[Data records — start]

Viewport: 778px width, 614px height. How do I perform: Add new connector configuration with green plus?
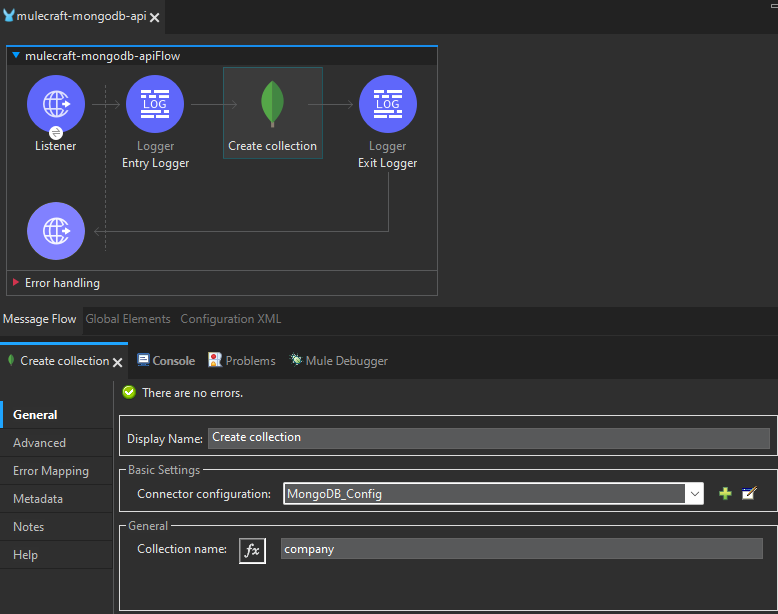point(725,493)
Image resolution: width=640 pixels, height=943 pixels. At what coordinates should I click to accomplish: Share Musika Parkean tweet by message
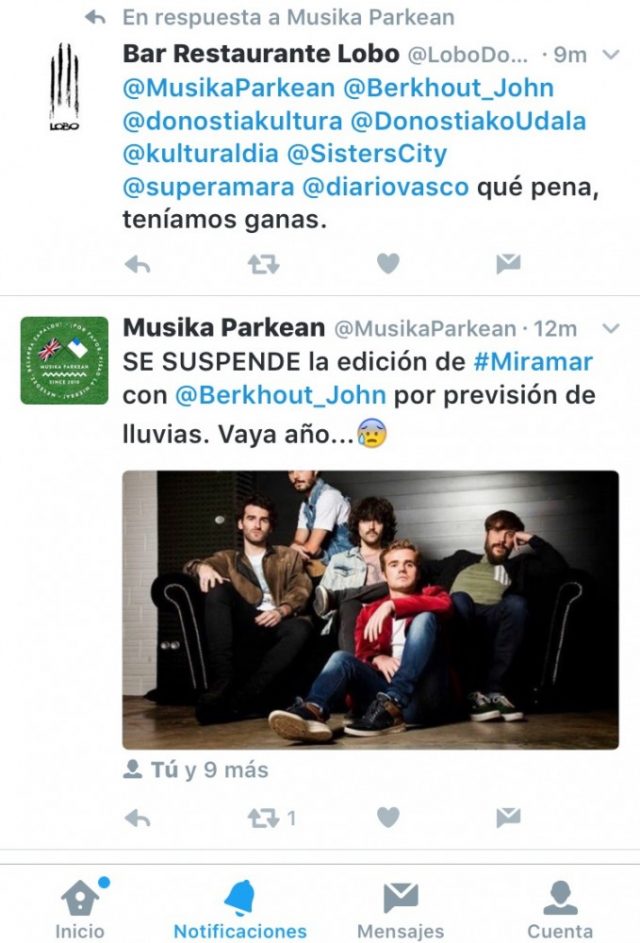coord(508,817)
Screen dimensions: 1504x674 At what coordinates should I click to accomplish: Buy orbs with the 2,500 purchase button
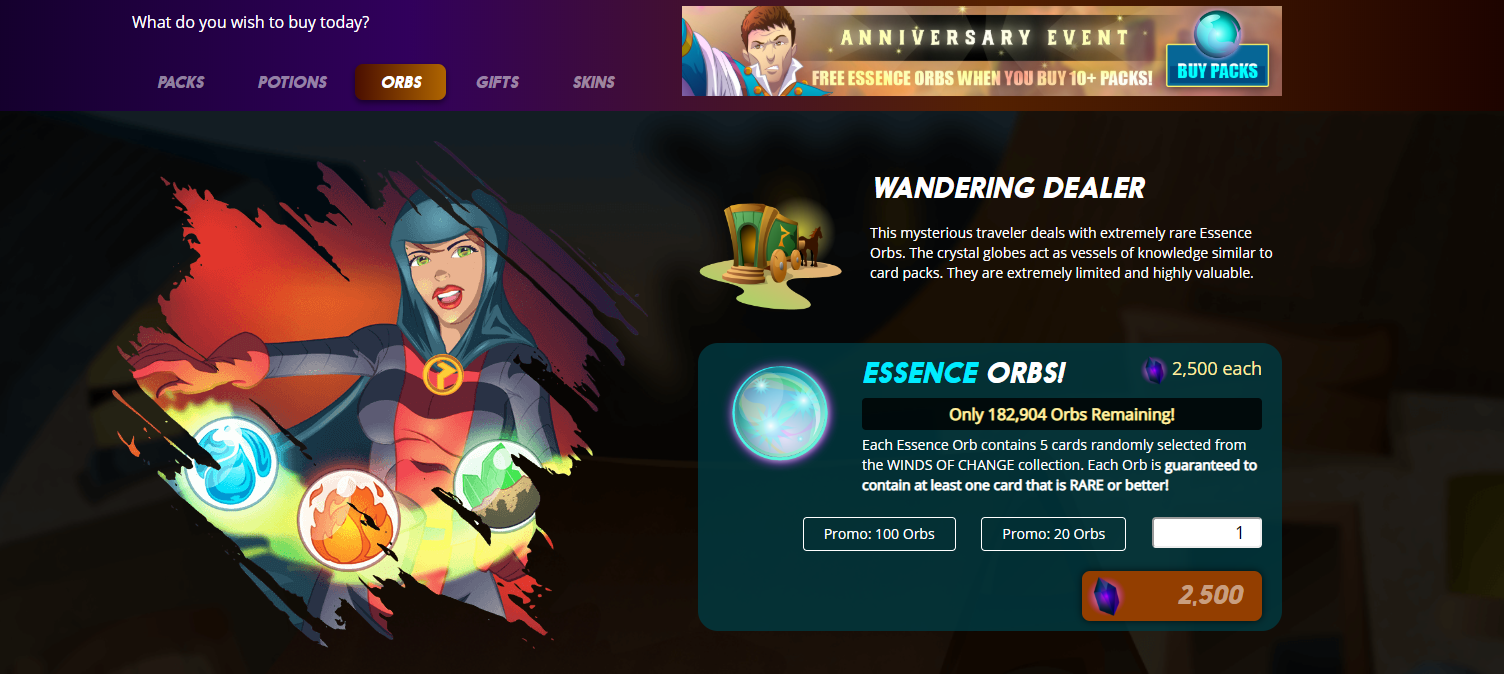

[Data records — finish]

An exact copy of the lines from the one with "Image resolution: width=640" through the end of the records: produce that and nothing more, leaving out the pictures.

■ **Solved exercise**
Image resolution: width=640 pixels, height=943 pixels. At what coordinates should I click to accomplish: Share Musika Parkean tweet by message
coord(508,817)
Screen dimensions: 1504x674 At what coordinates should I click to accomplish: Buy orbs with the 2,500 purchase button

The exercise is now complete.